Exercise prompt
Reproduce only what lies between the first line of the material below and the line containing "The width and height of the screenshot is (1080, 810).", with both of those lines included and every line kept exact.

Source records

# # # # # # #

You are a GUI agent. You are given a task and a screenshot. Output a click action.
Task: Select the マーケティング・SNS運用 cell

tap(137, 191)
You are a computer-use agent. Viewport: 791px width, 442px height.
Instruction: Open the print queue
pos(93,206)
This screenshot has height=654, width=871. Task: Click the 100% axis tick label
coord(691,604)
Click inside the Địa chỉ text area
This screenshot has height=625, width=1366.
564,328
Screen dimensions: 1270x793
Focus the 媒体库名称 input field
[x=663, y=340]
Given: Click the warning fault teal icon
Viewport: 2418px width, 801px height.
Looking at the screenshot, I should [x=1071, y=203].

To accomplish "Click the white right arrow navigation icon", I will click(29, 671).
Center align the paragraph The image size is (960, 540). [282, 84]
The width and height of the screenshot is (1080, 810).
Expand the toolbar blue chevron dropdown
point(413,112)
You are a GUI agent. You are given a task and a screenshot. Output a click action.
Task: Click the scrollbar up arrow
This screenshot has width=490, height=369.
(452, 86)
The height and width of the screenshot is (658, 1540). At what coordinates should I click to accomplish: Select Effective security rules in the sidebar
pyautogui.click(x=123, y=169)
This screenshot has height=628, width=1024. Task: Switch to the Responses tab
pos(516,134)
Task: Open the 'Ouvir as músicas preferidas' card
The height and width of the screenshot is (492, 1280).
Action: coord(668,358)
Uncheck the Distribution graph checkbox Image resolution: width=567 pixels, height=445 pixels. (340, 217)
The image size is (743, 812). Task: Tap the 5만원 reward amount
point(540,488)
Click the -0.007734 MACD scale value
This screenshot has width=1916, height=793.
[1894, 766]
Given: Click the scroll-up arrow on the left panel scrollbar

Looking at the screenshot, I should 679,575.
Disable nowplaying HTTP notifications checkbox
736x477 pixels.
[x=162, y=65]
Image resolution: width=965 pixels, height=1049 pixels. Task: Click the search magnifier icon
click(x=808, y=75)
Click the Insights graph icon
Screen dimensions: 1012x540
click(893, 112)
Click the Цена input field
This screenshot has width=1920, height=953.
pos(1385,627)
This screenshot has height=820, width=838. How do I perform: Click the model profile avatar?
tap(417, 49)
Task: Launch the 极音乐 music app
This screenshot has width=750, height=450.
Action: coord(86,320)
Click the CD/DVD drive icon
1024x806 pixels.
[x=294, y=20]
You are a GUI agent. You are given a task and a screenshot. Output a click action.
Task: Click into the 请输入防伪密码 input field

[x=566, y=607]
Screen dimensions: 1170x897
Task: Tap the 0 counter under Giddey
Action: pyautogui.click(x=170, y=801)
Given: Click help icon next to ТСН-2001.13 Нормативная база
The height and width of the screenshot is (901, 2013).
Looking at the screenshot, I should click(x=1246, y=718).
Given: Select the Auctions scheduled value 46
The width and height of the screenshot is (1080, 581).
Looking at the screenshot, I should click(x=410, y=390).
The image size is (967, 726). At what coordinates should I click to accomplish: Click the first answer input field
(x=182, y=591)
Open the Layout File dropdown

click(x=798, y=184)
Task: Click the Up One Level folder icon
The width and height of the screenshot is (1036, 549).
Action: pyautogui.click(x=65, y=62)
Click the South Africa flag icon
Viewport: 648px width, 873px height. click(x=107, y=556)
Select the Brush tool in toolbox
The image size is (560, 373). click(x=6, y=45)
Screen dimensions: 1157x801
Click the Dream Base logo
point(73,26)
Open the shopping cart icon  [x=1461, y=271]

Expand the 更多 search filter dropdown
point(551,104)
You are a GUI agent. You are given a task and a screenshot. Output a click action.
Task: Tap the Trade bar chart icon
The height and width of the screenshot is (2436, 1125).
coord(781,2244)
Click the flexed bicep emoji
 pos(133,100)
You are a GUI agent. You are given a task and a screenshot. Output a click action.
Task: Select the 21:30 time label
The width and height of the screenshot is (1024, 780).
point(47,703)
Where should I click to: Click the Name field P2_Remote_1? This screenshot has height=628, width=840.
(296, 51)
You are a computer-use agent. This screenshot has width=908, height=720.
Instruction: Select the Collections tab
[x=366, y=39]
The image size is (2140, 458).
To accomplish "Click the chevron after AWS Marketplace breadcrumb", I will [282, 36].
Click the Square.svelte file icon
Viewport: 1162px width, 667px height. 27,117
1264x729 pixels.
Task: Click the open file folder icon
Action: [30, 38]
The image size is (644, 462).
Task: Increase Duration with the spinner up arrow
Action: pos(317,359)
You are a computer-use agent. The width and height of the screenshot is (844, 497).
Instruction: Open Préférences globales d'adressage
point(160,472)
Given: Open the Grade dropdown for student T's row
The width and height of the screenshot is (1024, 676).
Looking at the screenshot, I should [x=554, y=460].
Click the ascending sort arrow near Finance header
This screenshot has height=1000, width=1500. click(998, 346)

# # # # # # #

Problem solution
You are a GUI agent. You are given a task and a screenshot. Output a click action.
Task: Select the マーケティング・SNS運用 cell

tap(137, 191)
You are a computer-use agent. Viewport: 791px width, 442px height.
Instruction: Open the print queue
pos(93,206)
This screenshot has height=654, width=871. Task: Click the 100% axis tick label
coord(691,604)
Click inside the Địa chỉ text area
This screenshot has height=625, width=1366.
564,328
Screen dimensions: 1270x793
Focus the 媒体库名称 input field
[x=663, y=340]
Given: Click the warning fault teal icon
Viewport: 2418px width, 801px height.
Looking at the screenshot, I should [x=1071, y=203].

To accomplish "Click the white right arrow navigation icon", I will click(29, 671).
Center align the paragraph The image size is (960, 540). [282, 84]
The width and height of the screenshot is (1080, 810).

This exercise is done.